Há lugar no mundo moderno para Kurt Vile? A pergunta é difícil: Vile é o tipo que se coloca em campanhas publicitárias da Levis e do Bank of America ao mesmo tempo que parece rejeitar a febre contemporânea. “É preciso estar sozinho/até numa multidão”, canta-nos, a certa altura, em B’lieve I’m going down. Talvez Vile cante só para si, ou colabore só esquivamente. E na música – o essencial, tenhamos melhor ou pior opinião sobre outras técnicas – a integridade de Kurt Vile é à prova de bala.
Recordo-me de ler, numa recente entrevista de Vile (não me recordo qual), que alguém (não me recordo quem – talvez o produtor?) o alertou para a excessiva duração dos temas e, quando lhe “sugeriu” uma alteração, Vile disse simplesmente “Assim fica demasiado curto” (não me recordo, note-se, das palavras exactas; mas para mistificação – uma palavra que muito ouvimos nas últimas semanas, pródigas quer na linguagem quer na música dada – é quanto basta). Talvez não seja de menor importância este facto: na música, Vile é implacável. Não usa truques.
Este B’lieve I’m going down chega ainda mais longe nesse caminho. De que serve a música, e este disco, para o mundo que vivemos? Talvez para nada no seu sentido mais imediato; mas é evidente que propõe um caminho, uma forma de trabalhar e pensar a arte, aqui dentro da pop.

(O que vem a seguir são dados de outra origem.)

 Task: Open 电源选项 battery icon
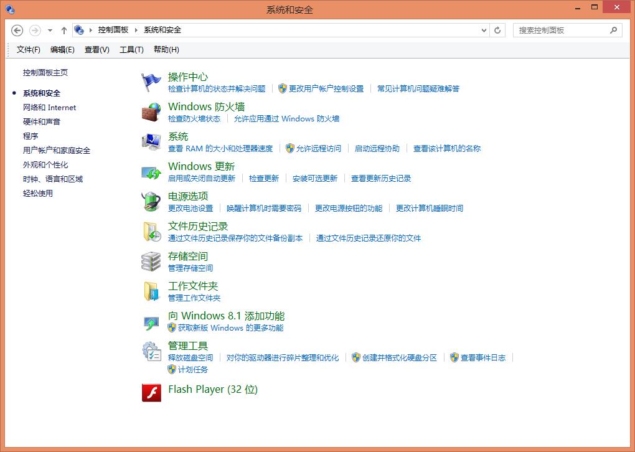(151, 201)
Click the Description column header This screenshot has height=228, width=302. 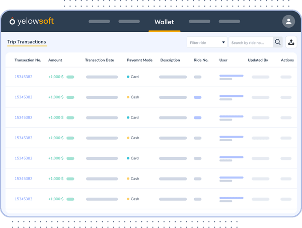170,60

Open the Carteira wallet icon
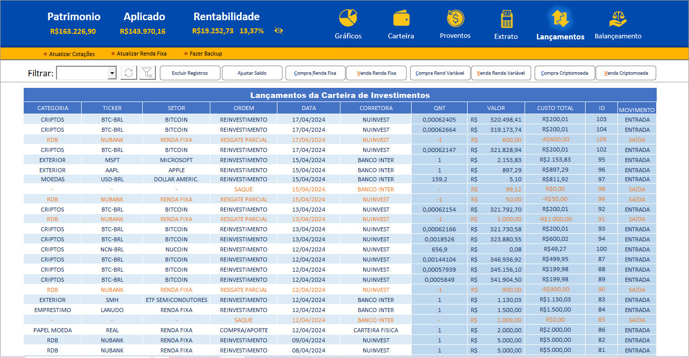click(x=401, y=19)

Oferece uma banda sonora diferente. Vile é deste mundo? Talvez não.“Sou um fora da lei à beira da implosão / sozinho na multidão, no canto / indo devagar para lado nenhum”.
Hoje é preciso entreter instantaneamente: fazer magia. Kurt Vile propõe-nos magia aqui, também: apenas de uma matéria mais sólida, que requer um esforço diferente. No meio de canções empoeiradas, talvez Vile seja provocador até pela maneira como encurrala o ouvinte: aguenta-te se puderes e quiseres, ouve isto com uma atenção diferente: só assim o captarás. Não esperes refrões pensados para ti, arrancados a clichés, mas uma beleza singular com este conjunto de canções – esparsa, cuidada e sobretudo adulta, do cantautor que menciona Clarence White e Gene Clark a um mundo distinto.

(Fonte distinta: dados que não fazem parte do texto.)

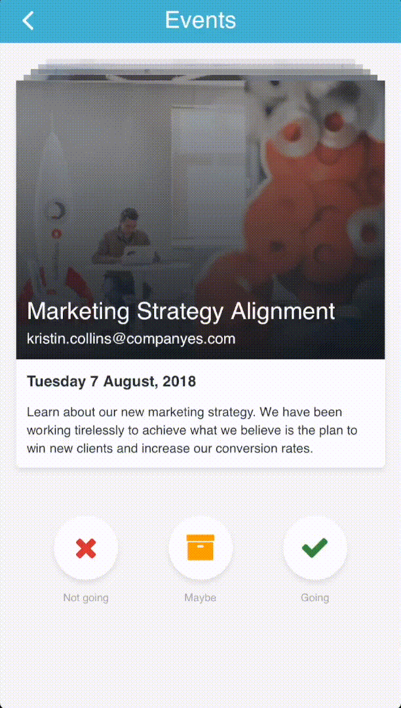Click the event description paragraph
The height and width of the screenshot is (708, 401).
(x=192, y=431)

Há uma certa melancolia e exalação no disco (que o próprio descreve com um adjectivo peculiar: nocturno, pelo tom e pelo método de concepção) a pairar por todo o lado, que nestes temas se abandonam à sua sorte. Kurt Vile, na realidade, sempre foi assim (instrumentos usados à parte, arranjos de lado – sim, tem piano, mete banjo, etc e tal): talvez a surpresa seja não ter abdicado. Continua a saber separar o trigo do joio, a fazer as coisas como acha que devem ser feitas. O resto é o mesmo de sempre: um escritor de canções e músico exímio, de sensibilidade pouco comum, difícil de ser rotulado, que sabe dosear seriedade e uma auto-confiança irónica com um humor auto-depreciativo quase absurdo, que só lhe serve a ele. Veja-se: “Vamos dar uma baforada num cigarro e ver o que conseguimos / uma correção revigorante e um pulmão preto”, canta em “Dust Bunnies”. Ou: “É difícil pensar com um cérebro esmagado / Esperemos que não deixe uma mancha permanente”, do mesmo tema.

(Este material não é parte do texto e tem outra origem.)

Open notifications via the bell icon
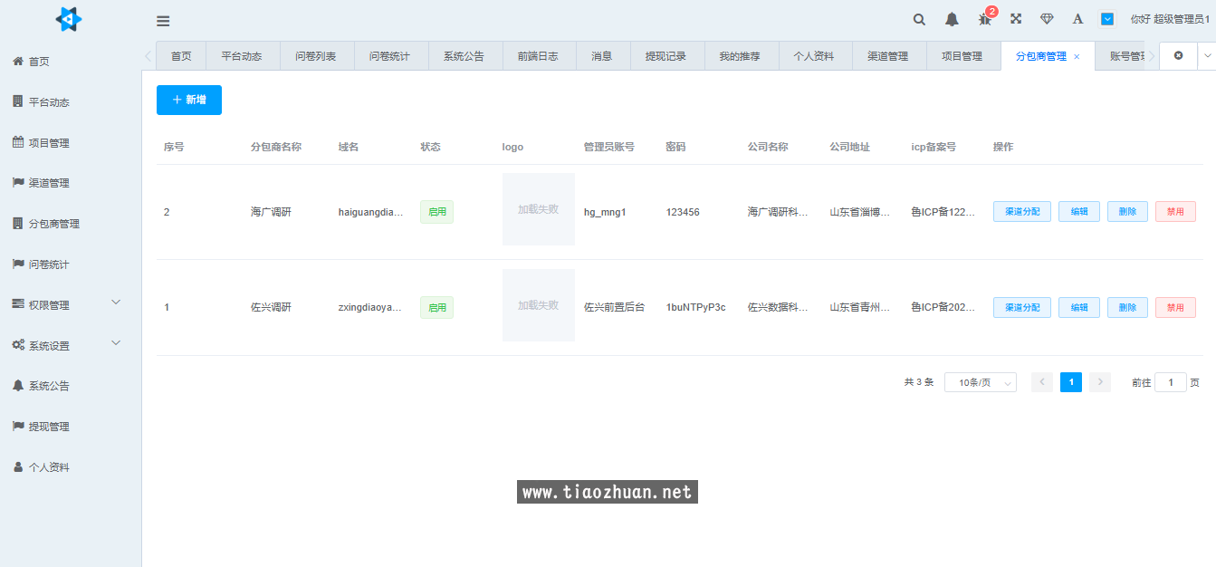coord(952,19)
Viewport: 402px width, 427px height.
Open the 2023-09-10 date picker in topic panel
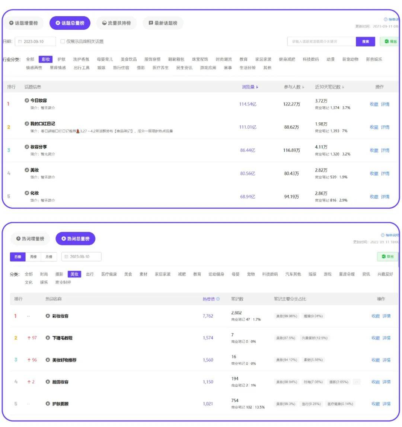35,41
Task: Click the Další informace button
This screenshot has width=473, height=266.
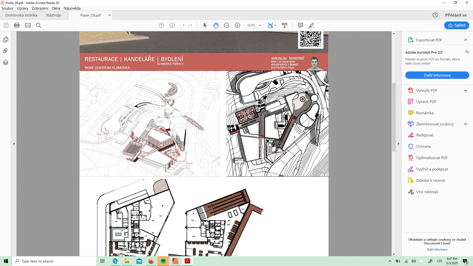Action: 437,75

E Vile é também um músico que resiste – à América industrializada e apressada, ao entretenimento permanente e de deitar fora pouco depois, à rejeição da diferença, à urgência do movimento e dos truques exibicionistas para captar a atenção dos outros, à incompreensão face à ausência de uma satisfação permanente – jovial. Às personagens secundárias e ao fim do mistério. Oiça-se a música final, “Wild Imagination”, um lancinante adeus que é tão só um até já (até ver). “Vou-te contar o meu passado – tem crentes e amantes, e drogados e sonhadores, e bêbados e conspiradores”, canta.
É a tristeza fabricada com seriedade: sem lamentos, humana. Há quem goste da outra: por ora terão (teremos) mesmo de levar com ele, de sorriso no rosto (talvez rindo de nós, talvez de si mesmo), com as perguntas e respostas de sempre. E recordar daqui a bons anos o disco que Kurt Vile gravou durante várias noites, acordado, enquanto todos dormíamos.